Many catalog companies have taken years to build a loyal customer base. This path to profitability would not be possible for many new, VC-backed dotcom companies. Investors wanted to see a return on their significant investments in “Internet time.” However, catalog and traditional retailers alike were able to take advantage of their brand equity when they eventually arrived on the Internet en-mass at the end of 1999. That was when eRetailNews predicted the market was about to change in favor of the traditional retailer to the detriment of the dotcom pure-play (see Over Dot Com’d?).

Had the amount of venture capital invested in the Internet retailing market been invested in the traditional retail market instead, I believe we would now be witnessing the biggest decline in traditional retailing in history. Following simple supply and demand economics, if the market is over stimulated on the supply side of the equation there must be fallout somewhere down the road in terms of a future contraction. Would such over-stimulation of the retailing sector, had it taken place, have implied the demise of retailing? ….Hardly. Many companies would have perished, but the strong would survive.

Will the over-stimulation of the dotcom retail sector signal the end of Internet retailing or the pure-play dotcom? I don’t think so. What the Internet offers is a distribution channel that has its own nuances that must be mastered before a company can achieve profitability. This channel should be chosen for the right reasons, based upon servicing a market niche that cannot be served more efficiently through traditional retail stores or catalogs, or to supplement these existing channels. Clearly, eRetailing will continue to flourish as part of traditional and catalog retailers as they learn to more tightly integrate this new channel into their business models.

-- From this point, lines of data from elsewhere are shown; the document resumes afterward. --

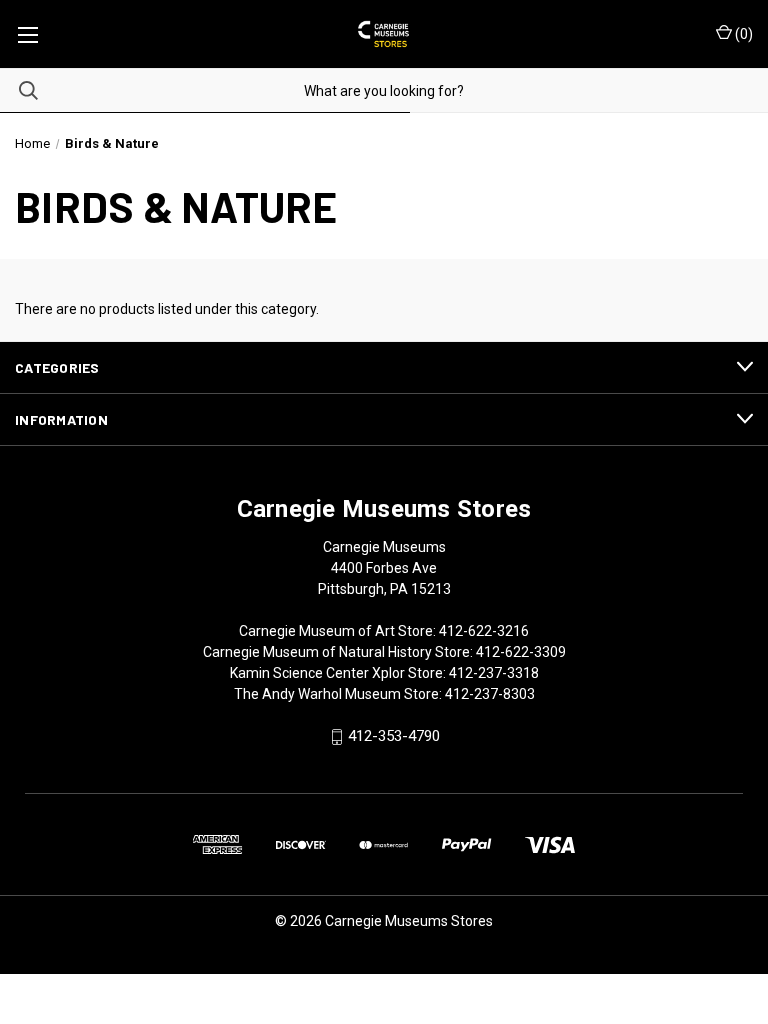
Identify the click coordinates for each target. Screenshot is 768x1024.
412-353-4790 (394, 737)
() (742, 34)
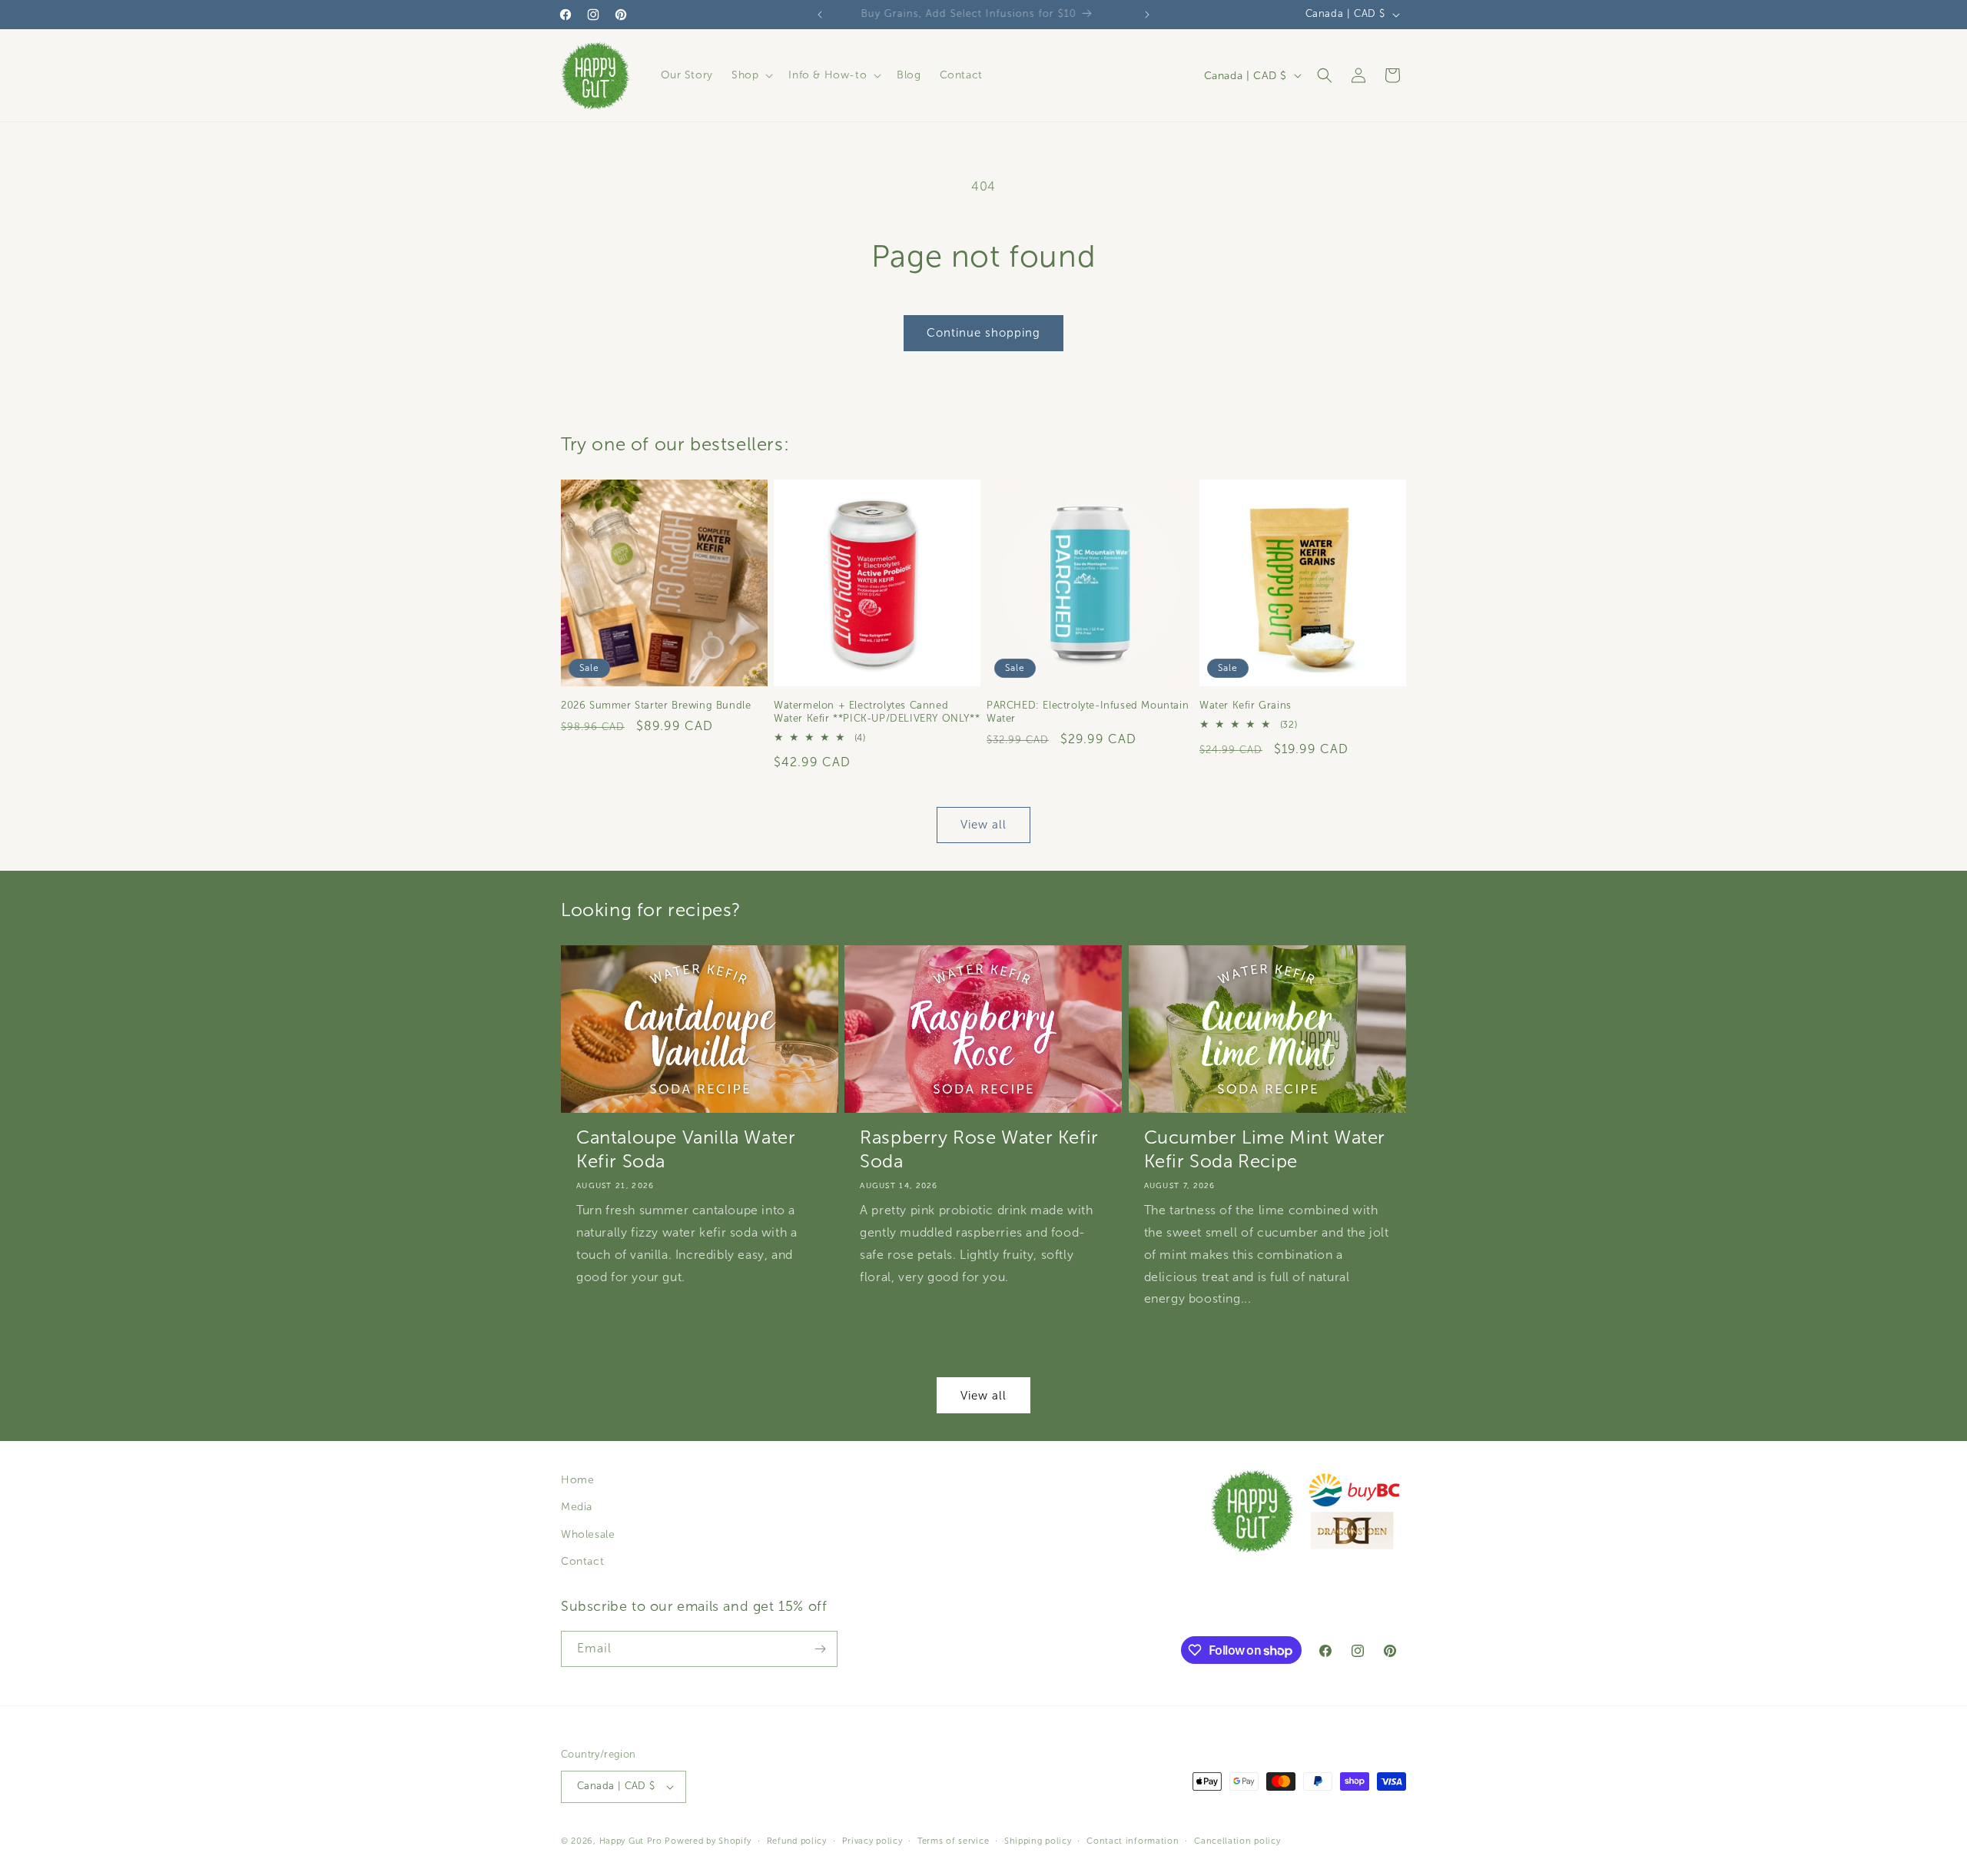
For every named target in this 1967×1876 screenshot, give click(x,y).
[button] (750, 75)
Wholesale (588, 1534)
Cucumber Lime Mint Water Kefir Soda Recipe (1264, 1149)
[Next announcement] (1147, 14)
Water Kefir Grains (1245, 705)
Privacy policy (872, 1840)
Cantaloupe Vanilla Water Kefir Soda (685, 1149)
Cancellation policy (1237, 1840)
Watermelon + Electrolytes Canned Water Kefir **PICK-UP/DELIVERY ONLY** (877, 712)
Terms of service (953, 1840)
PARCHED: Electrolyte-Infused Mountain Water (1088, 712)
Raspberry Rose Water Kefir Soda (979, 1149)
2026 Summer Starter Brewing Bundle (656, 705)
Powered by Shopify (708, 1840)
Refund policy (797, 1840)
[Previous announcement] (820, 14)
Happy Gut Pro (630, 1840)
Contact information (1132, 1840)
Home (577, 1480)
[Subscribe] (820, 1649)
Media (576, 1506)
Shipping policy (1038, 1840)
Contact (582, 1561)
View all (983, 824)
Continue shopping (983, 333)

The Internet is effectively just another component of the four P’s of marketing mix (product, price, place {distribution} and promotion). Success stems from the effective use of all four components of the mix, and not just one component (i.e. place).

The pure-play dotcoms most likely to reach profitability will do so through a niche-play strategy. The key will be in segmenting the market so as to identify niches that are not efficiently serviced through catalog and traditional store channels, and being able to service such a niche with a unique product assortment that is hard to replicate (e.g. own-label merchandise).

In conclusion, although eRetailing will be most successful as part of an integrated multi-channel strategy, there will be continual opportunities for successful pure-play eRetailers to become established as the channel becomes more widely accepted as buying medium. However, the low barriers to entry on the Internet will require successful companies to be able to defend their position through the use of proprietary merchandise assortments and services that cannot be readily replicated.